The case of Jockey Club Racecourse Ltd v Willmott Dixon Construction Ltd  [2016] EWHC 167 deals with two interesting questions: (1) does a Part 36 offer have to reflect an available outcome in the litigation to be valid? (2) when is it a genuine attempt to settle liability?

 The case concerned a defective roof at the racecourse at Epsom. The claimant offered to settle the issue of liability on the basis that the defendant would “accept liability to pay 95% of our client’s claim for damages to be assessed.” The issues of liability were ultimately resolved by consent wholly in the claimant’s favour. The claim was pleaded at in excess of £5m.

The judge endorsed the remarks of Henderson J in AB v CD  [2011] EWHC 602  in which he drew the distinction between a genuine offer or ‘merely a lightly disguised request for total capitulation’. A request to a defendant to submit to judgment for the entirety of the relief sought by the claimant was not an ‘offer to settle’ within the meaning of Part 36. An offer to settle had to contain some genuine element of concession on the part of the claimant to which a significant value could be attached in the context of the litigation. Henderson J considered in the context of a road traffic accident that the offer of 95:5 was derisory. In Huck v Robson [2003] 1 WLR 1340 the Court of appeal held that although no judge would apportion liability 95:5, that was irrelevant. The offer reflected the fact that most claimants prefer certainty to the ordeal of trial and uncertainty about its outcome. They did not think it was merely a tactical step to secure the benefit of the incentives provided by the rule but provided the defendant with a real opportunity for settlement.

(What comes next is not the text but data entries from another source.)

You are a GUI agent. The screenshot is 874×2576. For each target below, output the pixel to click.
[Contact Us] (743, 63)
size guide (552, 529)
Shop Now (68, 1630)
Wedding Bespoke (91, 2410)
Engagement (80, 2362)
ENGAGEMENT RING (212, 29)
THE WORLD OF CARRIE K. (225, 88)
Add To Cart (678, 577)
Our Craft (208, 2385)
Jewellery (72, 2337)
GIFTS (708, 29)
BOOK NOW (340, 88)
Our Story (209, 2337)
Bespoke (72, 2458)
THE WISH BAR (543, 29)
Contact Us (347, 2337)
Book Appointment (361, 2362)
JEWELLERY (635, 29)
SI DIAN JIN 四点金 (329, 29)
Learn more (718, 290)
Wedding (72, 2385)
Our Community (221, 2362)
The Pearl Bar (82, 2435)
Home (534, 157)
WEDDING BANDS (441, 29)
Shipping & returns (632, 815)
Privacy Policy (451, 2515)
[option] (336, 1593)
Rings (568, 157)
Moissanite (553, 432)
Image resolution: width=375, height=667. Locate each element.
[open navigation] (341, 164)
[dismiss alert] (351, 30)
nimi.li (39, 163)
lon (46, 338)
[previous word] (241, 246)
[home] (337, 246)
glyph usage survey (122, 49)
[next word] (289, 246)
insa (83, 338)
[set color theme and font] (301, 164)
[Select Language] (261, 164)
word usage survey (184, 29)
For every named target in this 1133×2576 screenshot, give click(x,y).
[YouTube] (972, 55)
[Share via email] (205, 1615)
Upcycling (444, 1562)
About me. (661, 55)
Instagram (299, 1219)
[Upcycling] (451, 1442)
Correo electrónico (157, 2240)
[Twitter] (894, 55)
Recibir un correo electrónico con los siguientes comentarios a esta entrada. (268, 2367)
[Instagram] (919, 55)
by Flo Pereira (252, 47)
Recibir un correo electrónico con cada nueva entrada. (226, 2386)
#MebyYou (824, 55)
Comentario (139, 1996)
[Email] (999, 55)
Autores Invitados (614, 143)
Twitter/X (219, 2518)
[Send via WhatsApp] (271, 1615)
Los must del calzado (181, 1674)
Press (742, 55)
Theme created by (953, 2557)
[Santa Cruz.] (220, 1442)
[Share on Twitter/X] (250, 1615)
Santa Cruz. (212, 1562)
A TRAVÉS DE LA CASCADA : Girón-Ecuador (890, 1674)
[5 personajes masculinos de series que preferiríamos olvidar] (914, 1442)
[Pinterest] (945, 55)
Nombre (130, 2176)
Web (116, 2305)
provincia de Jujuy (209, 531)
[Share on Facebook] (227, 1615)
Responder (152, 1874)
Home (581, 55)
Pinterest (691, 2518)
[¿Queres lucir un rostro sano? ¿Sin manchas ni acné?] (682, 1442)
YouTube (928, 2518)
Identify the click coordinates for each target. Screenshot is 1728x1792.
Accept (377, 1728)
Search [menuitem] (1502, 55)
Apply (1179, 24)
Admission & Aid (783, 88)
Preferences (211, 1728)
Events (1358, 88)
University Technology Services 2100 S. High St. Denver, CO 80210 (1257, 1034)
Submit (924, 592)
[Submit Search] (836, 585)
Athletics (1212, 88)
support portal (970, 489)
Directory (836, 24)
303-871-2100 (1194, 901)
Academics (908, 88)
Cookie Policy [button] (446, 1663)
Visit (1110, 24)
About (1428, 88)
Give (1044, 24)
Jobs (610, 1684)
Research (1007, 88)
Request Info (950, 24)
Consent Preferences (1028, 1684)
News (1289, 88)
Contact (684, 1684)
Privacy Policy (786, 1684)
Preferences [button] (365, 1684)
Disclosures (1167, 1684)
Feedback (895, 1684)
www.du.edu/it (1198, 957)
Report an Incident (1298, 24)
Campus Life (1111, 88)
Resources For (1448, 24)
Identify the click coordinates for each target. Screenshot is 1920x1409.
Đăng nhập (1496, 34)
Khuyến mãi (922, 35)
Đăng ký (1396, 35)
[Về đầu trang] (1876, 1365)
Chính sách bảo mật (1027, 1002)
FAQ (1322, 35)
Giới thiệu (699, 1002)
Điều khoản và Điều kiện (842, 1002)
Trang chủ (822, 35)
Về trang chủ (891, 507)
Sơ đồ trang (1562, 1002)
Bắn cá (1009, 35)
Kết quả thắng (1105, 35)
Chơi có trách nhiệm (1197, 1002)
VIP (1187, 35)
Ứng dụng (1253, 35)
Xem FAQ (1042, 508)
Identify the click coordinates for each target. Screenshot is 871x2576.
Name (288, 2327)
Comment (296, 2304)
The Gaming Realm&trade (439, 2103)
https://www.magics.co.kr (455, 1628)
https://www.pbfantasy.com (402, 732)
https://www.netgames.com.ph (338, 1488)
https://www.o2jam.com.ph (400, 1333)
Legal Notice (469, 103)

In Jockey Club Racecourse Edwards-Stuart J. found that, although the Part 36 offer of a 95:5 split was not an outcome available to the court, it did not prevent it being a valid offer. Nothing had been changed by the addition to rule 36.17(5) of subparagraph (e) which requires the court to consider whether the offer was a genuine attempt to settle the proceedings.

The judge then went on to consider whether it would be unjust to order the consequences which flow from a failure to better a Part 36 offer. He did not order the consequences to flow from 21 days after the date of the offer but allowed the claimant to have costs on the indemnity basis from the earliest date after that by which “the Defendant could reasonably have put itself in a position to make an informed assessment of the strength of the claim on liability”. That conclusion sits uneasily with the comments of the Court of appeal in its harsh decision in Matthews v Metal Improvements Co Inc [2007] C.P. Rep. 27 where the judge was criticised for deciding the case on the basis of reasonableness.

The answer to the two questions I posed above is: (1) a Part 36 Offer does not have to reflect an available outcome in the litigation to be valid although this is less likely to be an issue in personal injury where contributory negligence can reduce a finding that a defendant is liable. (2) A genuine attempt to settle liability is one where the offer is not derisory and is one in which there is ‘some genuine element of concession on the part of the claimant, to which a significant value can be attached’. This will depend on the facts of each case although in the context of a personal injury claim an offer of less than a 5% reduction would be risky where the value is not high.